Biphenyl dioxygenase (BphDox) in Pseudomonas pseudoalcaligenes KF707 is a multicomponent enzyme consisting of an iron-sulfur protein (ISP) that is composed of α (BphA1) and β (BphA2) subunits, a ferredoxin (FD BphA3), and a ferredoxin reductase (FDRBphA4). A recombinant Escherichia coli strain expressing hybrid Dox that had replaced BphA1 with TodC1 (α subunit of toluene dioxygenase (TolDox) of Pseudomonas putida) exhibited high activity toward trichloroethylene (TCE) (Furukawa, K., Hirose, J., Hayashida, S., and Nakamura, K. (1994) J. Bacteriol. 176, 2121-2123). In this study, ISP, FD, and FDR were purified and characterized. Reconstitution of the dioxygenase components consisting of purified ISPTodC1BphA2, FDBphA3, and FDRBphA4 exhibited oxygenation activities toward biphenyl, toluene, and TCE. Native polyacrylamide gel electrophoresis followed by the Ferguson plot analyses demonstrated that ISPTodC1BphA2 and ISPBphA1A2 were present as heterohexamers, whereas ISPTodC1C2 was present as a heterotetramer.
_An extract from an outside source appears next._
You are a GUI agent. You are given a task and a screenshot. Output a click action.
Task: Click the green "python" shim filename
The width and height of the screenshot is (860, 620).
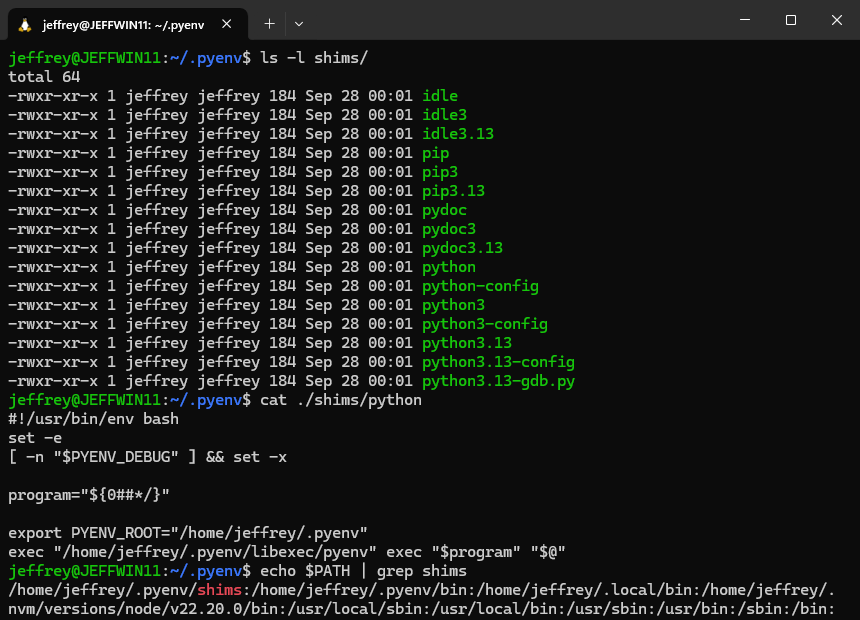448,267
The molecular activity (k0) of the hybrid Dox for TCE was 4.1 min-1, which is comparable to that of TolDox. The K m value of the hybrid Dox for TCE was 130 μM, which was lower than 250 μM for TolDox. These results suggest that the α subunit of ISP is crucial for the determination of substrate specificity and that the change in the α subunit conformation of ISP from α 2β2 to α3β3 results in the acquisition of higher affinity to TCE, which may lead to high TCE degradation activity.